▶ Problem details: Set down the passage of the court opinion below word for word, beginning at "A general election" and stopping after "dismissed the petitions.".

▶ Supplied passage:
## start

Richard Bodine and Howard Hostetler filed petitions contesting certain elections held in Elkhart County, Indiana, in November 1982. The trial court dismissed the petitions as not timely filed and this appeal resulted.
A general election was held in Elkhart County on November 2, 1982. On November 17, 1982, Bodine filed a petition to contest the election, naming his opponent in the race for United States Representative from the Third District, John Hiller, as respondent. Likewise, on November 17, Hos-tetler filed a petition to contest the election of Dick Bowman as Sheriff of Elkhart County. The petitions were filed pursuant to IC 8-1-28-1 et seq. (1982 Ed.). Hiler and Bowman moved to dismiss the petitions, alleging inter alia that the petitions were filed between 12:30 p.m. and 1:30 p.m. on November 17, 1982 and therefore were not timely filed because IC 3-1-1-2.5 (1982 Ed.) requires that a filing be made by noon of the final day provided for that filing. The trial court granted the motion and dismissed the petitions.
We commence by observing that the common law made no provision for contesting elections. State ex rel. Robertson v. Cir.Ct. of Lake Co. (1938), 215 Ind. 18, 17 N.E.2d 805. The statute permitting such contests provides a special statutory proceeding. State ex rel. Lord v. Sullivan (1938), 214 Ind. 279, 15 N.E.2d 384. Thus, the requirements imposed by the statute are jurisdictional. Marra v. Clapp (1970), 255 Ind. 97, 262 N.E.2d 630; State ex rel. Howard v. Lake Cir. Ct. (1954), 233 Ind. 459, 121 N.E.2d 647.
Secondly, it must be recalled that it is our duty to give effect to the plain and manifest meaning of the language used by the legislature. Ott v. Johnson (1974), 262 Ind. 548, 319 N.E.2d 622.
"It is only when the language of the statute is ambiguous that the courts should search for legislative intent."
262 Ind. at 552, 319 N.E.2d at 624.
Thus, where the language used is clear and unambiguous, this court may not substitute language which it feels the legislative body may have intended. Ott, supra; State v. Squibb (1908), 170 Ind. 488, 84 N.E. 969.

## end

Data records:
## start

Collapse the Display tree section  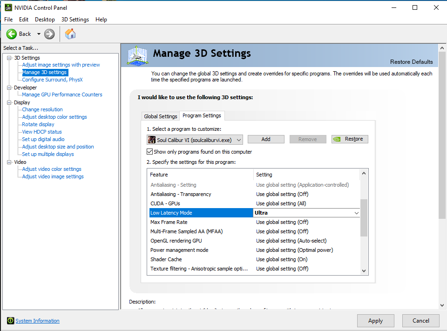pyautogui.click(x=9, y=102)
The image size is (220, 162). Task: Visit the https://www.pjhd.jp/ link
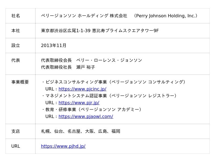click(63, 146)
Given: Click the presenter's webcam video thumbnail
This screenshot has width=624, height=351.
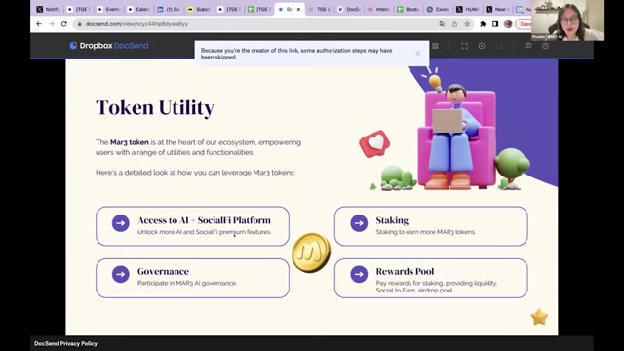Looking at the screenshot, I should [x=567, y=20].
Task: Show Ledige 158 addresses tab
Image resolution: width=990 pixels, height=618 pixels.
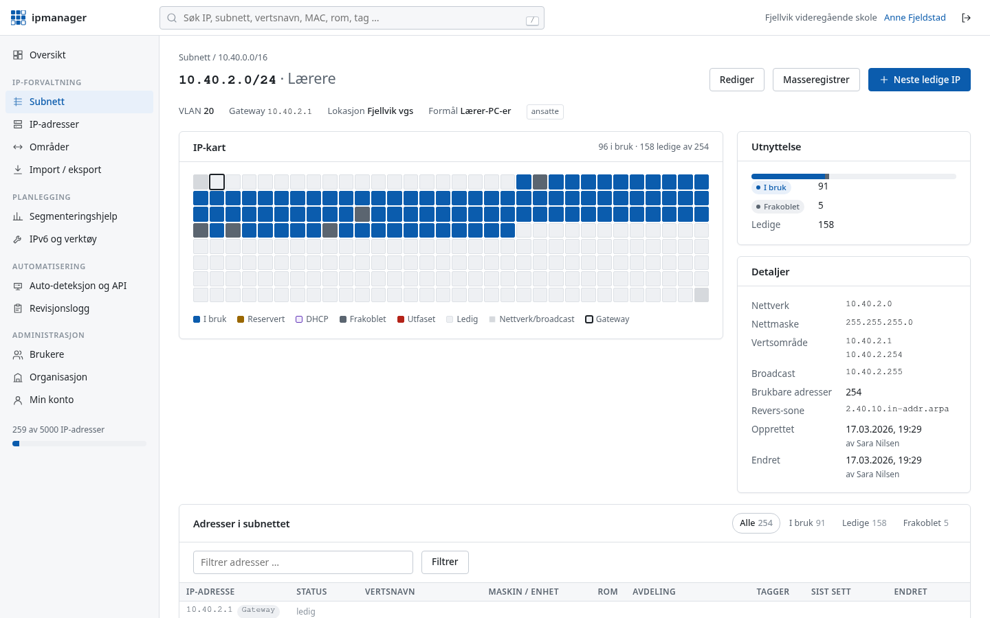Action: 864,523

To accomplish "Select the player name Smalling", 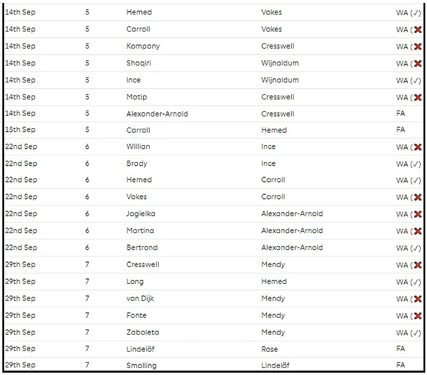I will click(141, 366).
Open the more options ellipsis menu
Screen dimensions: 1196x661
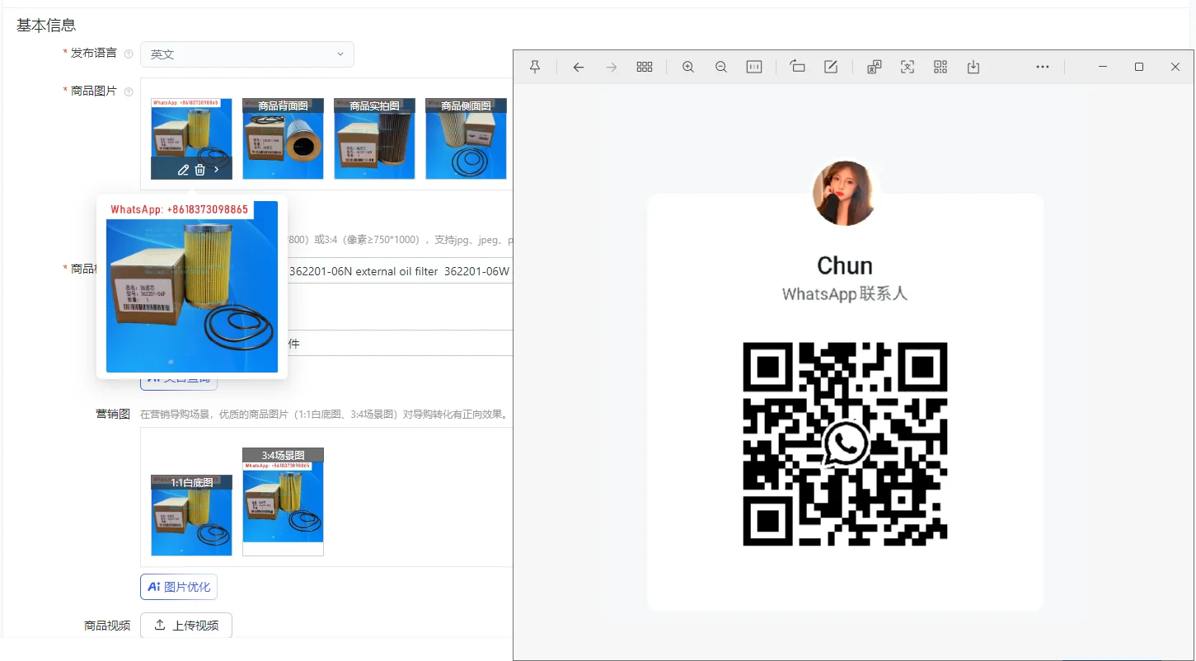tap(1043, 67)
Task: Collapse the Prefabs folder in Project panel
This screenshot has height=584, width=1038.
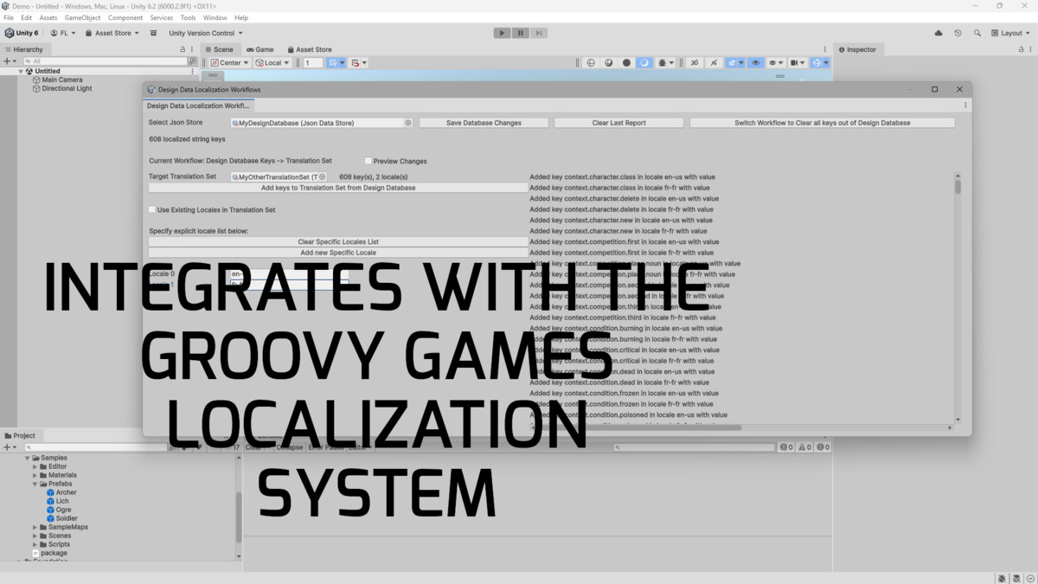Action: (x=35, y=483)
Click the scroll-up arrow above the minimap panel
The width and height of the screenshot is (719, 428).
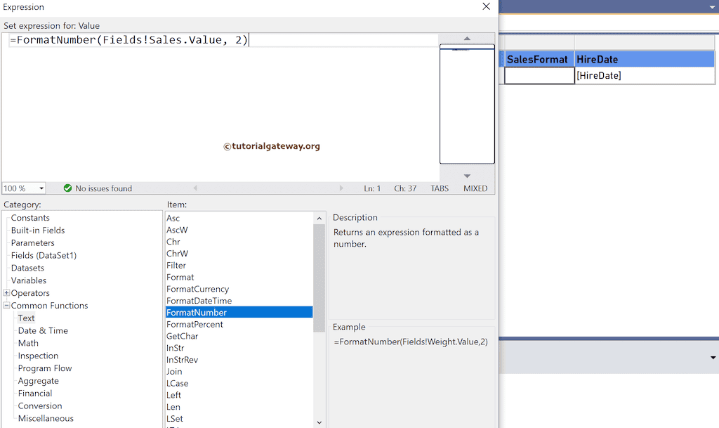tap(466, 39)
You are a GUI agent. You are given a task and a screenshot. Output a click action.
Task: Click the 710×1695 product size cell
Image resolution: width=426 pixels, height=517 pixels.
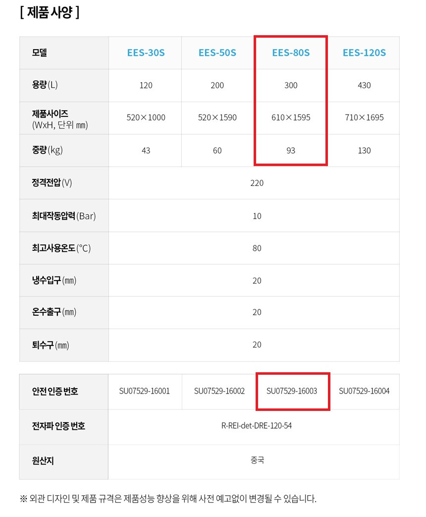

## end

▶ Result of this exercise:
A general election was held in Elkhart County on November 2, 1982. On November 17, 1982, Bodine filed a petition to contest the election, naming his opponent in the race for United States Representative from the Third District, John Hiller, as respondent. Likewise, on November 17, Hos-tetler filed a petition to contest the election of Dick Bowman as Sheriff of Elkhart County. The petitions were filed pursuant to IC 8-1-28-1 et seq. (1982 Ed.). Hiler and Bowman moved to dismiss the petitions, alleging inter alia that the petitions were filed between 12:30 p.m. and 1:30 p.m. on November 17, 1982 and therefore were not timely filed because IC 3-1-1-2.5 (1982 Ed.) requires that a filing be made by noon of the final day provided for that filing. The trial court granted the motion and dismissed the petitions.